Roberto Aylmer - O ponto central é a cultura da empresa que deve conter a qualidade de vida como um valor. Caso contrário vira custo. Cada um precisa de uma ação diferente, mas podemos considerar as etapas da vida. Considerando as mulheres gestantes ou com filhos pequenos, muito tem sido feito para ajudar neste equilíbrio, mas ainda há muito por fazer. Considerando os que estão entrando na empresa, a principal ação é ajudar numa integração onde o mais jovem se sente estimulado e o mais velho, honrado. Esse processo tem sido muito superficial e os problemas se estabelecem num ambiente: "Nós X Eles", que pode corroer a qualidade de vida no trabalho. Muito do que fazemos não é necessário, é automático.

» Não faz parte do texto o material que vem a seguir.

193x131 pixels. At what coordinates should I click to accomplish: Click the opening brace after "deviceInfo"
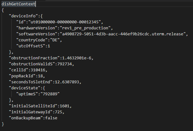pyautogui.click(x=42, y=16)
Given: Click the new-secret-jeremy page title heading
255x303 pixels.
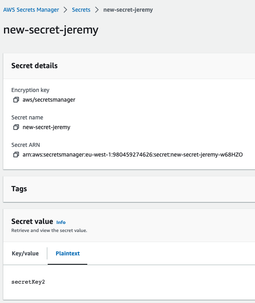Looking at the screenshot, I should pyautogui.click(x=51, y=30).
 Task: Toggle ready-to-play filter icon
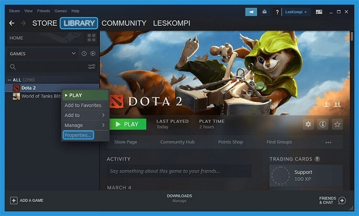point(93,54)
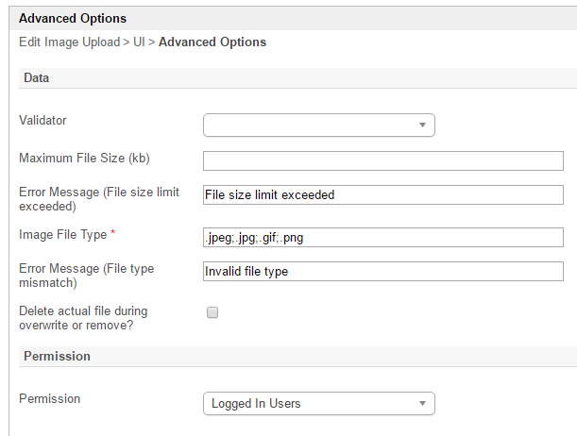Focus the Maximum File Size input field

point(382,160)
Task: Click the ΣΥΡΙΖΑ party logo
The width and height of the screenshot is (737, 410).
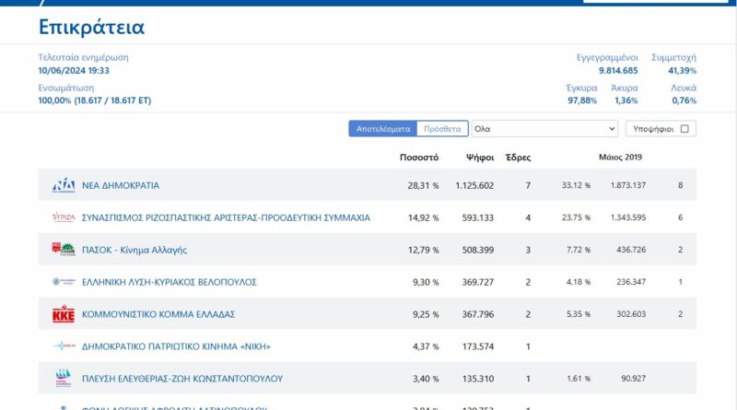Action: [x=64, y=217]
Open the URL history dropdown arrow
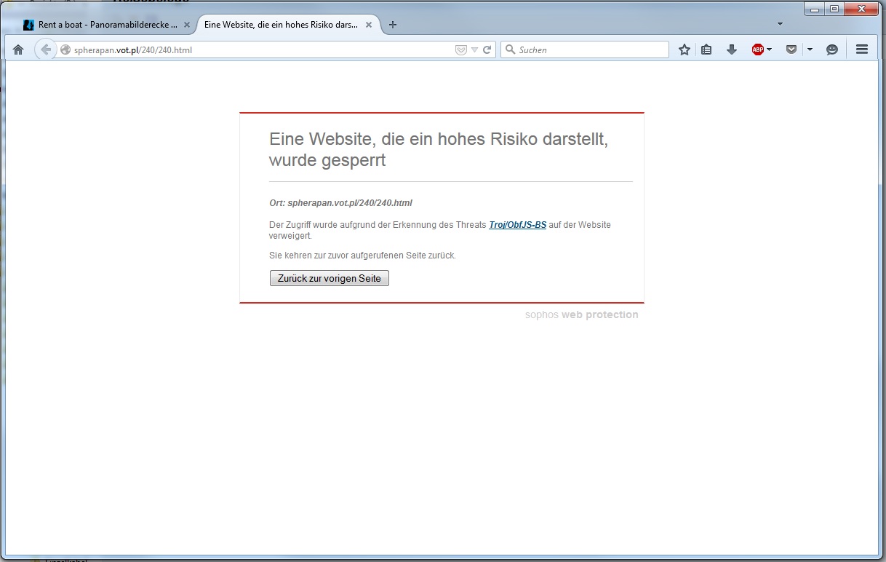The height and width of the screenshot is (562, 886). [474, 50]
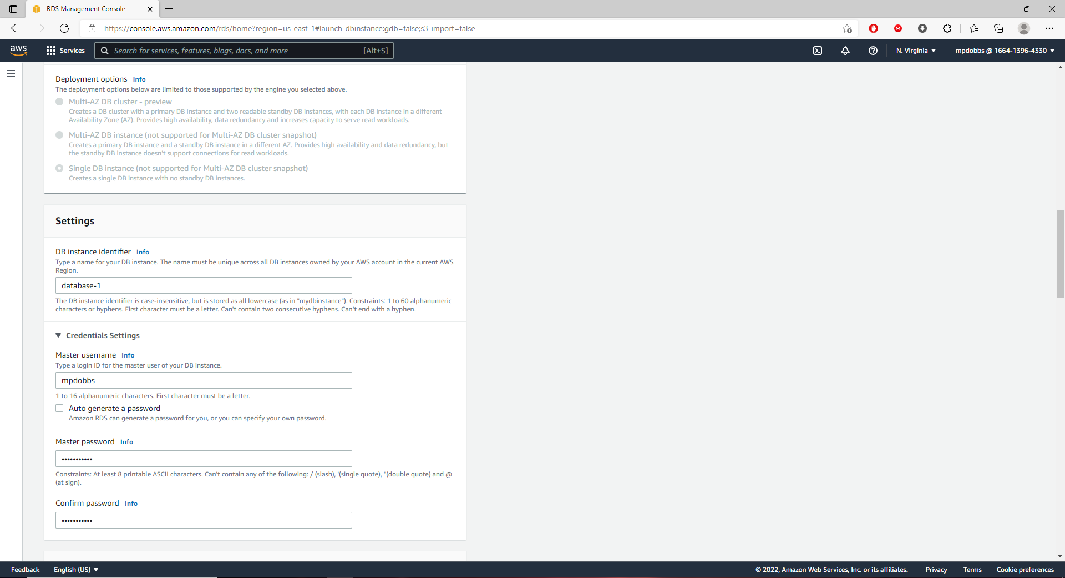The image size is (1065, 578).
Task: Switch to RDS Management Console tab
Action: [x=86, y=9]
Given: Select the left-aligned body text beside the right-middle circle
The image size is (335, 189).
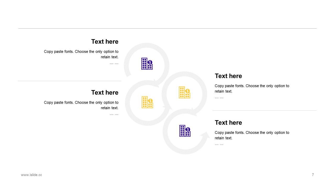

RH - E que iniciativas seriam apostadas como básicas, para que as organizações ofereçam condições propícias para a qualidade de vida no trabalho? 
Roberto Aylmer - Considero que a principal iniciativa para a mudança na QVT é sistêmica: a política de remuneração dos executivos. Quando um executivo tem metas trimestrais para os acionistas, ele toma decisões de curto prazo que vão impactar toda a estrutura organizacional. Podemos ser produtivos sem sermos estressados? Podemos ter um resultado crescente sem ser o resultado máximo? Corremos no ano como se fossemos fazer uma maratona de 42 quilômetros, com a velocidade de 100 metros rasos. Não vai dar. A valorização do estereótipo do estressado como comprometido dá a entender que quem não está sofrendo, não esta 'dando sangue'. As empresas não precisam de sangue, elas precisam de resultados. E resultados dependem de pessoas equilibradas e lúcidas, que confiam umas nas outras e sentem orgulho da empresa em que trabalham. Como disse o Rabino Milton Bonder: "Grande parte dos sacrifícios que fazemos são no altar do nada". É preciso mudar essa natureza, pararmos de valorizar o sofrimento e dar valor ao que realmente agrega as empresas e as pessoas: capital e trabalho reconciliados.